Deux modèles, un seul vrai gagnant
La production d'oeufs en France, c'est d'abord les géants du type Cocorette. On l'a vu tout à l'heure à Besançon, ceux-là ont parfois des difficultés à fournir leur client.
"Peut-être ont-ils des problèmes d'approvisionnement en emballages, avance Florence Marcos, conseillère en circuits courts à la chambre d'agriculture de Haute-Saône. Peut-etre aussi ont-ils du personnel malade."
Et puis il y a les plus petites entreprises, celles qui fonctionnent en circuit court. Elles n'ont jamais si bien tourné, surtout en vente directe, comme chez Claude Bernard ou chez Virginie et Philippe Viennet.
"Cela compense largement, poursuit Florence Marcos.
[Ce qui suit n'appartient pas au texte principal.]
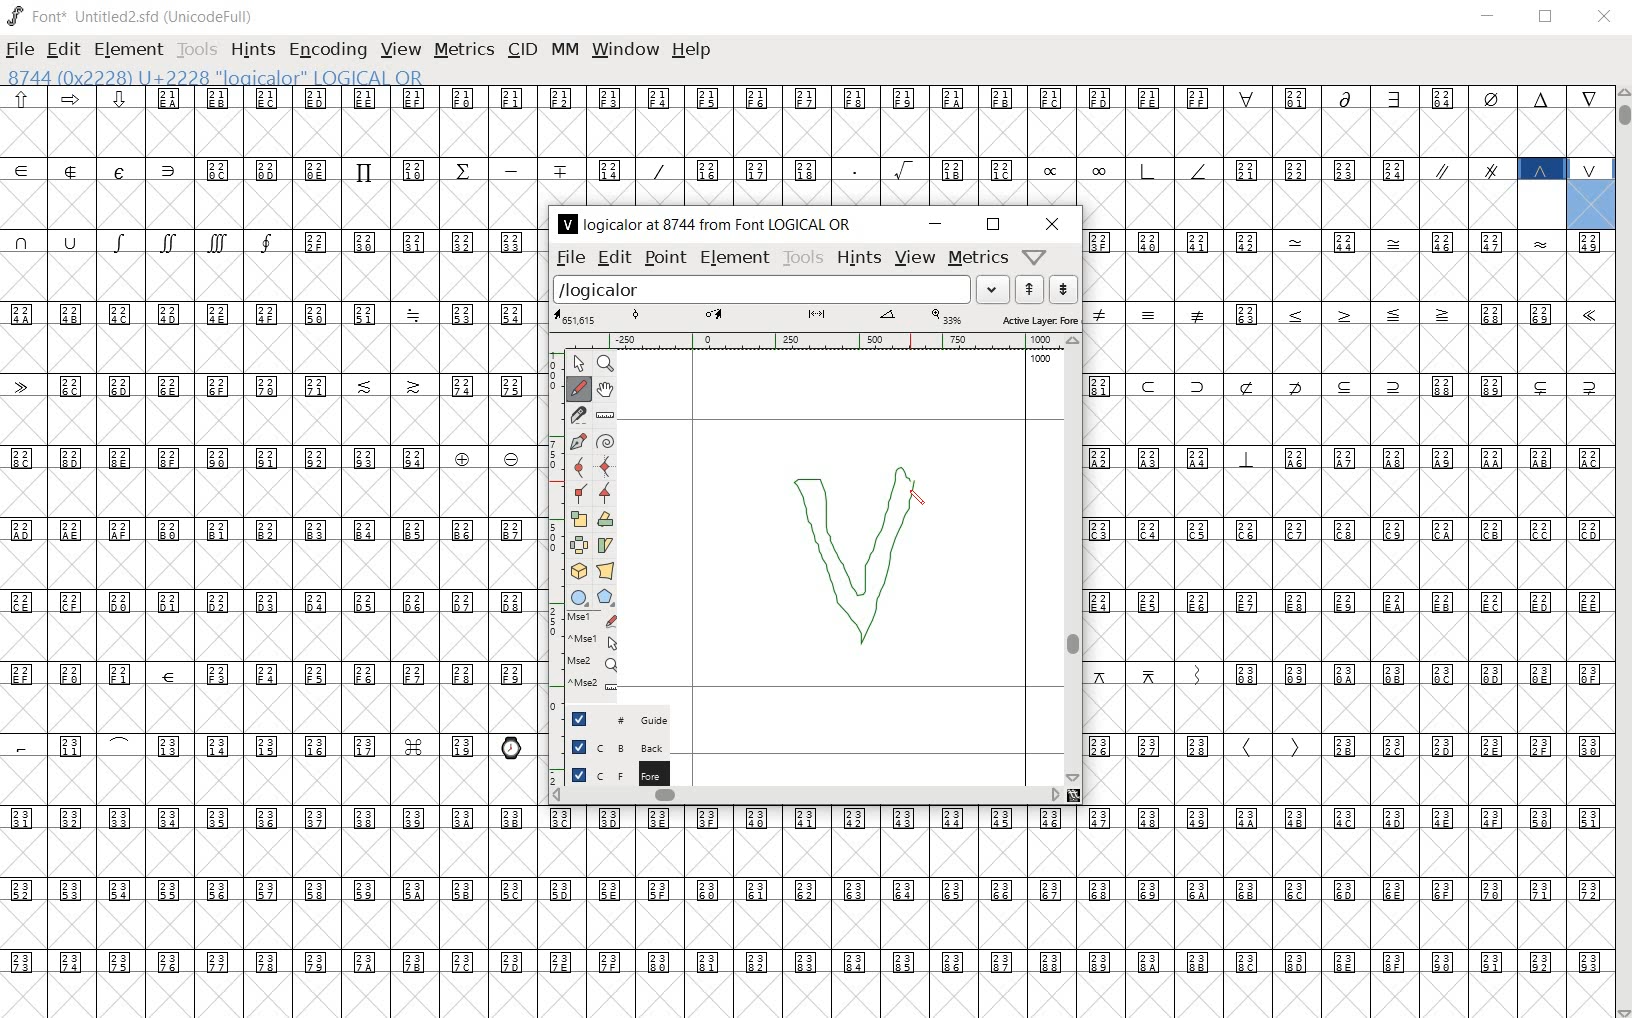 The image size is (1632, 1018). I want to click on encoding, so click(329, 51).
On vend un peu moins d'un côté, mais un peu plus de l'autre : tout se maintient, l'agriculture s'en sort globalement pas trop mal."
On vend un peu moins d'un côté, mais un peu plus de l'autre : tout se maintient, l'agriculture s'en sort globalement pas trop mal.
Et le consommateur s'y retrouve : n'est-ce pas un côté positif du confinement que de pouvoir enfin nous réunir en famille autour de la cuisine et la pâtisserie ?
L'auteur de cet article vous laisse y réfléchir, pendant qu'il retourne à sa pâte à crêpes. Il s'excuse d'avance pour les coquilles éventuelles qu'il aurait laissé se glisser parmi les lignes que vous venez de lire.